-- Amaç A --
Karar metnindeki "Dava konusu istem:" diye başlayan paragrafı, temel bilgileri korunacak şekilde daha kısa olarak yeniden yazın.

-- Gösterilen metin --
########
Esas No: 2021/3493
Karar No: 2022/1431
Karar Tarihi: 14.04.2022
Danıştay İdare Dava Daireleri Kurulu 2021/3493 Esas 2022/1431 Karar Sayılı İlamı
DANIŞTAY İDARİ DAVA DAİRELERİ KURULU 2021/3493 E. , 2022/1431 K."İçtihat Metni"
T.C.
D A N I Ş T A Y
İDARİ DAVA DAİRELERİ KURULU
Esas No : 2021/3493
Karar No : 2022/1431
TEMYİZ EDEN (DAVACI) : ...
VEKİLİ : Av. ...
KARŞI TARAF (DAVALI) : ... Kurulu
VEKİLİ : Av. ...
İSTEMİN KONUSU : Danıştay Beşinci Dairesinin 22/06/2021 tarih ve E:2017/683, K:2021/2174 sayılı kararının temyizen incelenerek bozulması istenilmektedir.
YARGILAMA SÜRECİ :
Dava konusu istem: Davacının, 667 sayılı Olağanüstü Hal Kapsamında Alınan Tedbirlere İlişkin Kanun Hükmünde Kararname'nin 3/1. maddesi uyarınca FETÖ ile iltisak ve irtibatının olduğu gerekçesiyle meslekte kalmasının uygun olmadığına ve meslekten çıkarılmasına ilişkin Hâkimler ve Savcılar Kurulu Genel Kurulunun ... tarih ve ... sayılı kararı ile bu karara karşı yapılan yeniden inceleme talebinin reddine ilişkin aynı Kurulun ... tarih ve ... sayılı kararının iptali istenilmiştir.
########
-- İşlenecek veriler --
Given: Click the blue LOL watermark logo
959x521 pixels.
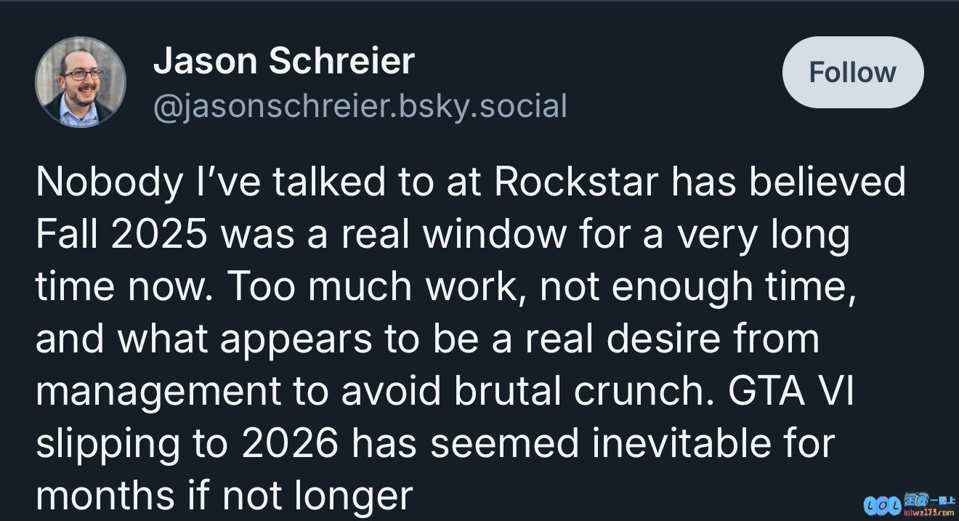Looking at the screenshot, I should tap(881, 506).
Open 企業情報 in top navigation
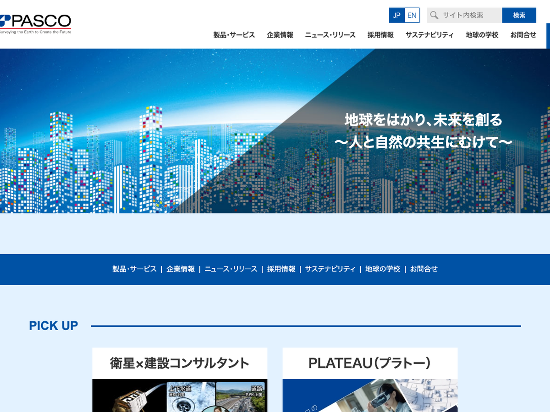This screenshot has width=550, height=412. coord(280,35)
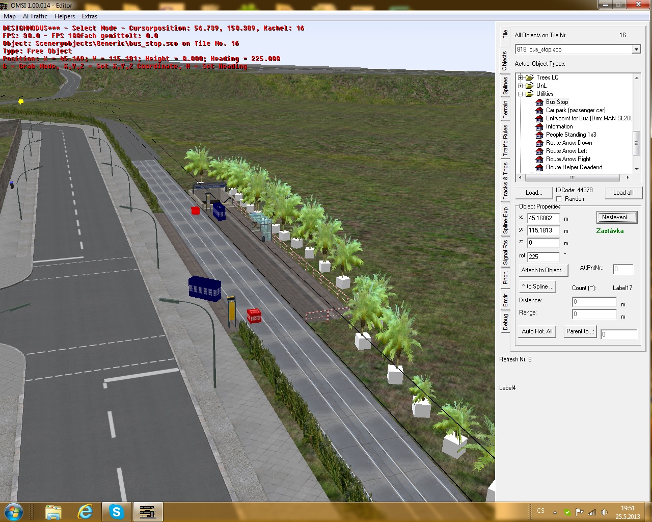Image resolution: width=652 pixels, height=522 pixels.
Task: Click the Information object house icon
Action: (539, 126)
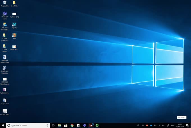This screenshot has width=191, height=128.
Task: Select the MyDay desktop shortcut
Action: (x=14, y=25)
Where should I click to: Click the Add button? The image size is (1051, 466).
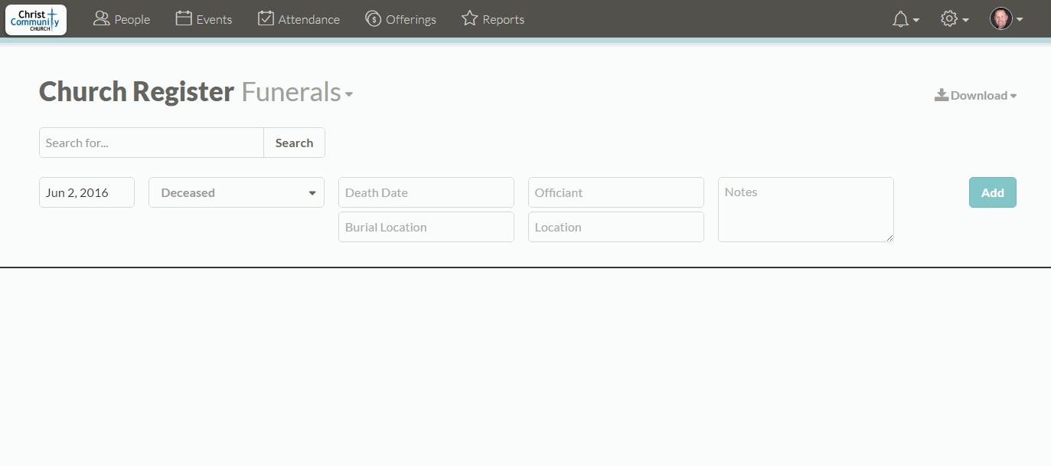[x=992, y=193]
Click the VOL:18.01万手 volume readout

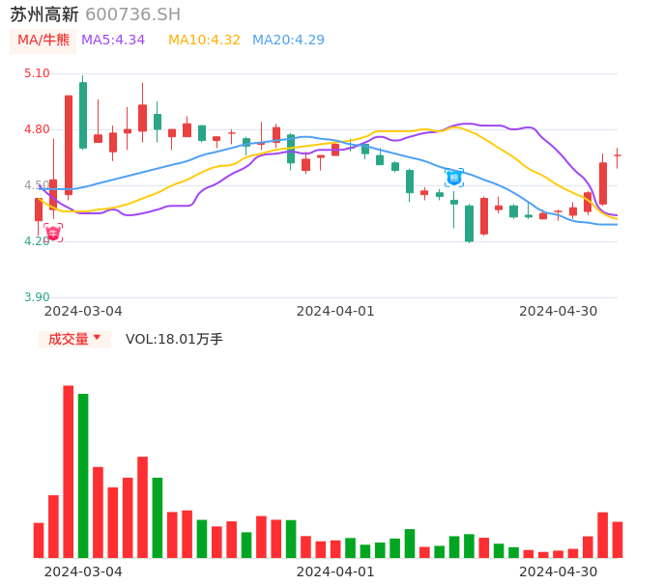[174, 339]
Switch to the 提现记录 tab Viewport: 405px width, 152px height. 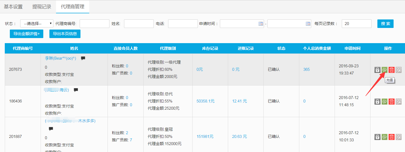[x=42, y=7]
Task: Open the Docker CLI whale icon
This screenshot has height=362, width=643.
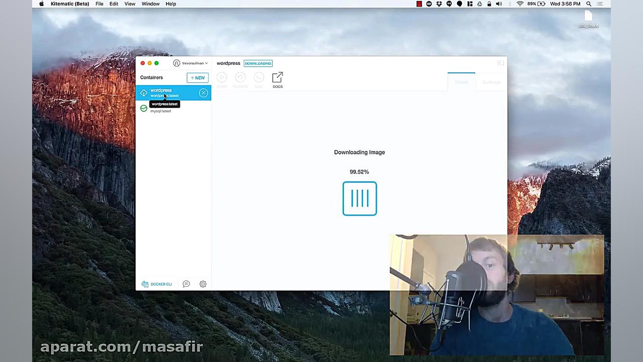Action: pos(145,284)
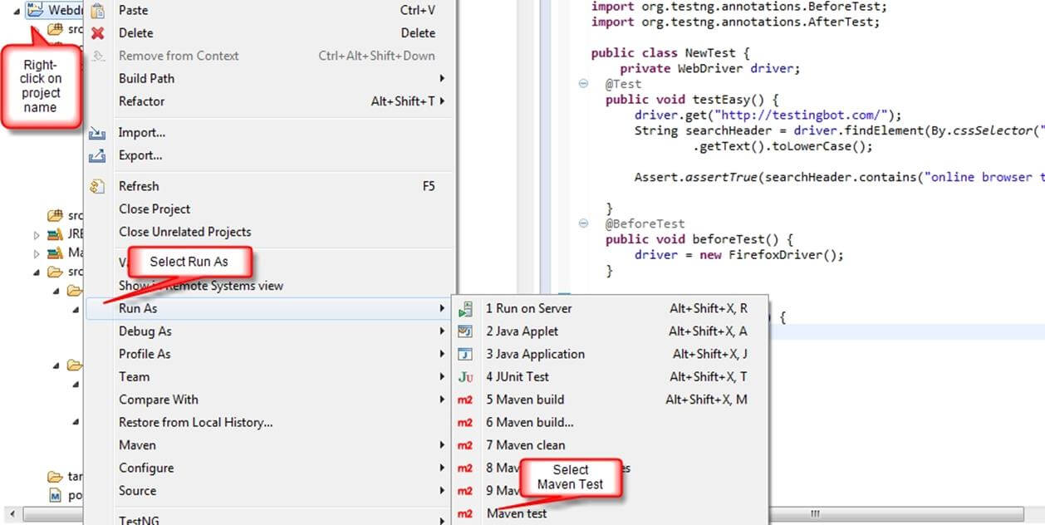Click the m2 icon beside Maven clean

click(465, 445)
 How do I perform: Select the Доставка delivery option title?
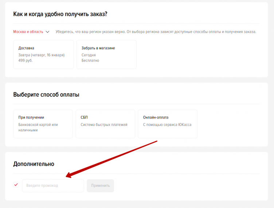[26, 48]
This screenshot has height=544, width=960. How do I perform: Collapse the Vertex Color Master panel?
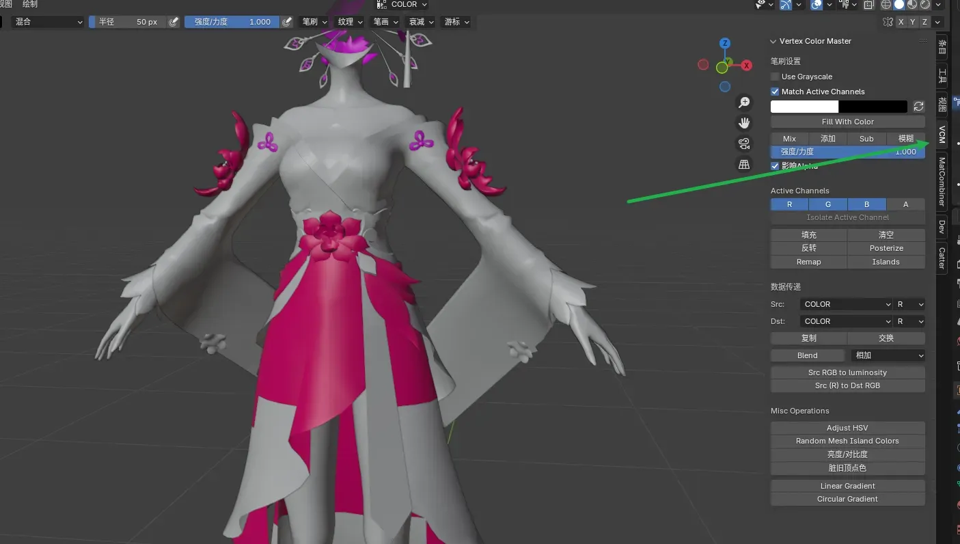[x=773, y=41]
########
-- Amaç B --
Listede "Open" sözcüğünü içeren her satırı ayıklayıp aynen aktarın.

-- Yazılı yanıt A --
Davacı, 667 sayılı Kanun Hükmünde Kararname'nin 3/1. maddesi uyarınca FETÖ ile iltisak ve irtibatı olduğu gerekçesiyle meslekte kalmasının uygun görülmeyip meslekten çıkarılmasına ilişkin Hâkimler ve Savcılar Kurulu Genel Kurulu kararının iptalini istemiştir. Ayrıca bu karara karşı yaptığı yeniden inceleme talebini reddeden Kurul kararının da iptalini talep etmiştir.

-- Yazılı yanıt B --
Open 企業情報 in top navigation
Task: Open the Docker CLI whale icon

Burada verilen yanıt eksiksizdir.